*** Opening Information given ***

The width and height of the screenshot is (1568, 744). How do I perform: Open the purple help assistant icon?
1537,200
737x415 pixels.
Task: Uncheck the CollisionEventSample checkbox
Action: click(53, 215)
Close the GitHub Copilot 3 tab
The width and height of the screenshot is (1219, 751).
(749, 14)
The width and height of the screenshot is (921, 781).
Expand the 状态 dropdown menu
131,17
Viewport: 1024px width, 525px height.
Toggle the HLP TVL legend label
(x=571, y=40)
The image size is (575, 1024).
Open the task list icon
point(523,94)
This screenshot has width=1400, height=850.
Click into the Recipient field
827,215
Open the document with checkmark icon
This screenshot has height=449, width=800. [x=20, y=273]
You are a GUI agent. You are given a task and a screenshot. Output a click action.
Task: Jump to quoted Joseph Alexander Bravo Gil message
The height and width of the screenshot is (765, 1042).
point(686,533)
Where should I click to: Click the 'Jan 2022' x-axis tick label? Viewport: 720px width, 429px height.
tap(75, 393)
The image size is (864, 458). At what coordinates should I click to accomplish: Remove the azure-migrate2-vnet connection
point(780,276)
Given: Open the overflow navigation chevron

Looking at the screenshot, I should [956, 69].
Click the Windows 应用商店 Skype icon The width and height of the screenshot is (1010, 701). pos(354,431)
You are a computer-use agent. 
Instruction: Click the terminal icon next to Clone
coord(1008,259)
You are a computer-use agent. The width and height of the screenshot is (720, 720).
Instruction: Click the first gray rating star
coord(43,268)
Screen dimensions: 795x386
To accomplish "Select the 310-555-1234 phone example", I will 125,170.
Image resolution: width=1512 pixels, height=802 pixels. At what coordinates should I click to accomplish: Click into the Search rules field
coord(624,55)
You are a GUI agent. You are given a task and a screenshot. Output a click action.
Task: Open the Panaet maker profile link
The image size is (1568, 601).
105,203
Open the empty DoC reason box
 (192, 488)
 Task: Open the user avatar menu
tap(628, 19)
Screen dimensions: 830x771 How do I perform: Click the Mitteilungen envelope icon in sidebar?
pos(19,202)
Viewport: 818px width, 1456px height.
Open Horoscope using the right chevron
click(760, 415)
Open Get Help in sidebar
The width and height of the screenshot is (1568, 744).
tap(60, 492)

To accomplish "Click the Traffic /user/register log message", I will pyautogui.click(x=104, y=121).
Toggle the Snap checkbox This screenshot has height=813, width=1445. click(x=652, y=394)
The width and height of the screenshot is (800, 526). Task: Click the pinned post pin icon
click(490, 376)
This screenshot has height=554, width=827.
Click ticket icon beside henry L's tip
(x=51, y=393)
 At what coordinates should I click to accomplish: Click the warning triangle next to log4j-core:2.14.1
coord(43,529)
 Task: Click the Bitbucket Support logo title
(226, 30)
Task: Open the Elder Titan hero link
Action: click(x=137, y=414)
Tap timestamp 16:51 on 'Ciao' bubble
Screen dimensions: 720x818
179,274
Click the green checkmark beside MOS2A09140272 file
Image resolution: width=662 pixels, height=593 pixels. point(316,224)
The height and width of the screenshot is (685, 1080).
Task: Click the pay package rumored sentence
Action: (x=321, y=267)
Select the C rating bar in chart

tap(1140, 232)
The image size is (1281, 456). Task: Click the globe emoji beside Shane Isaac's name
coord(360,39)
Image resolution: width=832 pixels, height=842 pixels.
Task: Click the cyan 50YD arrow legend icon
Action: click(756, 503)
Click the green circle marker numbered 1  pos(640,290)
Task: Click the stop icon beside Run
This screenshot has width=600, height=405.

*** Closing Information given ***

» What to work on: From the first line to the last, reproduce the data above exactly.

» Task output:
The width and height of the screenshot is (1568, 744). How do I perform: Open the purple help assistant icon?
1537,200
737x415 pixels.
Task: Uncheck the CollisionEventSample checkbox
Action: click(53, 215)
Close the GitHub Copilot 3 tab
The width and height of the screenshot is (1219, 751).
(749, 14)
The width and height of the screenshot is (921, 781).
Expand the 状态 dropdown menu
131,17
Viewport: 1024px width, 525px height.
Toggle the HLP TVL legend label
(x=571, y=40)
The image size is (575, 1024).
Open the task list icon
point(523,94)
This screenshot has width=1400, height=850.
Click into the Recipient field
827,215
Open the document with checkmark icon
This screenshot has height=449, width=800. [x=20, y=273]
You are a GUI agent. You are given a task and a screenshot. Output a click action.
Task: Jump to quoted Joseph Alexander Bravo Gil message
The height and width of the screenshot is (765, 1042).
point(686,533)
Where should I click to: Click the 'Jan 2022' x-axis tick label? Viewport: 720px width, 429px height.
tap(75, 393)
The image size is (864, 458). At what coordinates should I click to accomplish: Remove the azure-migrate2-vnet connection
point(780,276)
Given: Open the overflow navigation chevron

Looking at the screenshot, I should [956, 69].
Click the Windows 应用商店 Skype icon The width and height of the screenshot is (1010, 701). pos(354,431)
You are a computer-use agent. 
Instruction: Click the terminal icon next to Clone
coord(1008,259)
You are a computer-use agent. The width and height of the screenshot is (720, 720).
Instruction: Click the first gray rating star
coord(43,268)
Screen dimensions: 795x386
To accomplish "Select the 310-555-1234 phone example", I will 125,170.
Image resolution: width=1512 pixels, height=802 pixels. At what coordinates should I click to accomplish: Click into the Search rules field
coord(624,55)
You are a GUI agent. You are given a task and a screenshot. Output a click action.
Task: Open the Panaet maker profile link
The image size is (1568, 601).
105,203
Open the empty DoC reason box
 (192, 488)
 Task: Open the user avatar menu
tap(628, 19)
Screen dimensions: 830x771 How do I perform: Click the Mitteilungen envelope icon in sidebar?
pos(19,202)
Viewport: 818px width, 1456px height.
Open Horoscope using the right chevron
click(760, 415)
Open Get Help in sidebar
The width and height of the screenshot is (1568, 744).
tap(60, 492)

To accomplish "Click the Traffic /user/register log message", I will pyautogui.click(x=104, y=121).
Toggle the Snap checkbox This screenshot has height=813, width=1445. click(x=652, y=394)
The width and height of the screenshot is (800, 526). Task: Click the pinned post pin icon
click(490, 376)
This screenshot has height=554, width=827.
Click ticket icon beside henry L's tip
(x=51, y=393)
 At what coordinates should I click to accomplish: Click the warning triangle next to log4j-core:2.14.1
coord(43,529)
 Task: Click the Bitbucket Support logo title
(226, 30)
Task: Open the Elder Titan hero link
Action: click(x=137, y=414)
Tap timestamp 16:51 on 'Ciao' bubble
Screen dimensions: 720x818
179,274
Click the green checkmark beside MOS2A09140272 file
Image resolution: width=662 pixels, height=593 pixels. point(316,224)
The height and width of the screenshot is (685, 1080).
Task: Click the pay package rumored sentence
Action: (x=321, y=267)
Select the C rating bar in chart

tap(1140, 232)
The image size is (1281, 456). Task: Click the globe emoji beside Shane Isaac's name
coord(360,39)
Image resolution: width=832 pixels, height=842 pixels.
Task: Click the cyan 50YD arrow legend icon
Action: click(756, 503)
Click the green circle marker numbered 1  pos(640,290)
Task: Click the stop icon beside Run
This screenshot has width=600, height=405.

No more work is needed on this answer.